Seasons of Time Blow Gently in Autumnal Breeze
By C. Austin
The billboard sign flashed by on the highway almost before I could
read it. "Festival of the Turning Leaves" - a quaint, albeit
descriptive, name. Somewhere close by a harvest festival was in the
planning. Some leaves are already turning and the summer wears thin.
A beautiful as the days have been, as endless the skies, time is
catching up.
The Celtic autumn arrived on August 1. The vernal equinox on
September 22 at 8:46 AM, PDT ushers in the midpoint between autumn and
winter's start on November 1.
On a morning not so long ago I stood in a breeze that swept between
spring and summer and marveled amidst hundreds of swirling maple and
ash seeds as they dashed by and beyond me.
The seeds that flew by me were so uncontained. Anyone watching
would have been struck by the random motion of the seeds, so much like
the seeming random events in our lives. But those maple seeds did not
dance for nothing, the ash seeds did not cloud the wind for show.
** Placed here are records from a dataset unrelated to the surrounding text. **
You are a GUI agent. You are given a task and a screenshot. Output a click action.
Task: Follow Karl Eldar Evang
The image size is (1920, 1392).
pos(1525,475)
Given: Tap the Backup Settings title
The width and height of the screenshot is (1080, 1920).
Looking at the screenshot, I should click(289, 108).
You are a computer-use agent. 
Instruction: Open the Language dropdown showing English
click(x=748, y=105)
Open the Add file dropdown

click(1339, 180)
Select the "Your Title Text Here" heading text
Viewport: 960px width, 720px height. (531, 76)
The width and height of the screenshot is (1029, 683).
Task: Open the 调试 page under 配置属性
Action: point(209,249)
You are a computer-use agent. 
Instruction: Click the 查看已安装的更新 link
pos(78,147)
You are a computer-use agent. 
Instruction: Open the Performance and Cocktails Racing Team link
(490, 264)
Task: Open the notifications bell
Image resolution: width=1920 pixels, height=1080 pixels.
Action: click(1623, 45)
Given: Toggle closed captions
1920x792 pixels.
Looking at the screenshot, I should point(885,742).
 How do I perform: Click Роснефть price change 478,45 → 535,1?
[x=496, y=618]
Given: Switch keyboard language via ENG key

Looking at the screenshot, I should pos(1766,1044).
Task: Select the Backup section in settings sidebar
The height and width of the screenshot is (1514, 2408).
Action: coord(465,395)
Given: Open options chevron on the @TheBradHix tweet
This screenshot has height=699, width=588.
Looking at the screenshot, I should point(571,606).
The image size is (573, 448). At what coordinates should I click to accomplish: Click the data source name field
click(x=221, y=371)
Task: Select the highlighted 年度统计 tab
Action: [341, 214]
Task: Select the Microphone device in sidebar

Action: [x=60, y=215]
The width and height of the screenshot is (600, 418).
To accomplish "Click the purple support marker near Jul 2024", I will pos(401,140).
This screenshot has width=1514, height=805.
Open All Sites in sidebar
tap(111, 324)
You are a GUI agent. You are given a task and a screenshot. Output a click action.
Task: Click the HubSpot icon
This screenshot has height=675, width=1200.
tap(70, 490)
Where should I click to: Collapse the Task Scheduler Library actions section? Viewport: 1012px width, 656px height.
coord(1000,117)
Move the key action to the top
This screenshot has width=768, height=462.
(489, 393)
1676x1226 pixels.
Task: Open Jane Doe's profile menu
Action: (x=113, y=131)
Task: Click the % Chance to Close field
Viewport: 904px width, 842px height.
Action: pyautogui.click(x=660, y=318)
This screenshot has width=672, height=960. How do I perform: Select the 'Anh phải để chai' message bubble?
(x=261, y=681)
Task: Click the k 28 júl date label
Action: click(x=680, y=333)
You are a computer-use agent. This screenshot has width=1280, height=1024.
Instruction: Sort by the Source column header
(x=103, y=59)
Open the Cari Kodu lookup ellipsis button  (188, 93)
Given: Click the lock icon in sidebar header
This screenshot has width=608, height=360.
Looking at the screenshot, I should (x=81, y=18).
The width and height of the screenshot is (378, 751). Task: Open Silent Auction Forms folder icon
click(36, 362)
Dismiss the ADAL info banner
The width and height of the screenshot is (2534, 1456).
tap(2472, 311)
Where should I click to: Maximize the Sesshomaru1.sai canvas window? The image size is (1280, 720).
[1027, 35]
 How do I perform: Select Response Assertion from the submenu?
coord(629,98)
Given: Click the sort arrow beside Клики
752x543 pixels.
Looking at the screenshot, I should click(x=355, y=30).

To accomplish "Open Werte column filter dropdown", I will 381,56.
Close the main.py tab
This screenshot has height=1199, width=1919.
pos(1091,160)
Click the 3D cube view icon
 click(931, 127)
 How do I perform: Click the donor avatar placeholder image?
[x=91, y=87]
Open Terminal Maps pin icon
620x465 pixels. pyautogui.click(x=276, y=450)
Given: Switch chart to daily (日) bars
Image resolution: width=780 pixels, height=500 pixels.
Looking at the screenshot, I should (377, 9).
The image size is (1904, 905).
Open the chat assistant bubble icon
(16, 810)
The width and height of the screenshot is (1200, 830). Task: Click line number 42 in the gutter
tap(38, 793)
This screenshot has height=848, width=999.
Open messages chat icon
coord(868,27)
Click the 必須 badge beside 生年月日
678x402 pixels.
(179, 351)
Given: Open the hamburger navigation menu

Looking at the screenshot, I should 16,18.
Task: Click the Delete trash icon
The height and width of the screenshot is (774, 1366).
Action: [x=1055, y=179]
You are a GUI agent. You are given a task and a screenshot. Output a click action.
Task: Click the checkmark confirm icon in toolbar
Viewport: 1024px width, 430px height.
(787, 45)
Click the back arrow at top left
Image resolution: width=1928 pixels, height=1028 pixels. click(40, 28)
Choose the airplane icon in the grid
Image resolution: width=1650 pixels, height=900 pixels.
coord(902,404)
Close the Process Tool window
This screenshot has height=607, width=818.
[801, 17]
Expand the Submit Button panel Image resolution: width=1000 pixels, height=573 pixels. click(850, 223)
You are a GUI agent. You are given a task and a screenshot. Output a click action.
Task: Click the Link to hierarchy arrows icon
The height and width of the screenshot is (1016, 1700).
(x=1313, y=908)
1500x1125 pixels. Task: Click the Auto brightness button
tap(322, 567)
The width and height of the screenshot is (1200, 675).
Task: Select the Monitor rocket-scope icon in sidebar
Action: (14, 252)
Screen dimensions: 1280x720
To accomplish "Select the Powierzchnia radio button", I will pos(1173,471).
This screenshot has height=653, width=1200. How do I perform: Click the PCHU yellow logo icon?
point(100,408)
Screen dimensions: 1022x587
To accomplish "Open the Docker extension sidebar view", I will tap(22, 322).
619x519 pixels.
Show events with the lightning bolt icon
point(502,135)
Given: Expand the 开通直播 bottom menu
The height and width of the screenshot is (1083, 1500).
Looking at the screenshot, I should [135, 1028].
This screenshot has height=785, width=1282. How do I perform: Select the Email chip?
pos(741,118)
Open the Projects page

They, like us, are purposeful in their rotation, even if their full
trajectory is unseen. Their best attempts, like so many of ours, are
in pursuit of good ground.
It is fruitful, sometimes, to consider where the seeds of our own
lives were released, where they traveled and where they grew up.
Where did you come from? How is that place now? Was the ground you
found to put down roots more fertile than the place you left?
Seeds appear to fly without a frame, without structure. But they
are held to their course, as are we, by their own internal purpose.
They skirt this world and that, the past and the present, the spring
and the autumn. This year's seeds, next year's trees - rising in my
mind the same way the autumnal leaves now fly and scatter before me.
A festival of turning leaves also turns memories of seasons passed.
With the equinox comes balance. The sun illuminates half the
earth, from pole to pole with neither extremity tilted toward the sun.
In those rare moments of illuminated balance, sometimes we can
remember the seeds, sometimes we see only the trees. If we might,
just for a moment, hold the image of both, we might find the unique
dance of life that is ours alone. Celebration of the equinox is a
reverie to what is, what was, and what will always be between - may
the autumn breezes blow kindly on us all.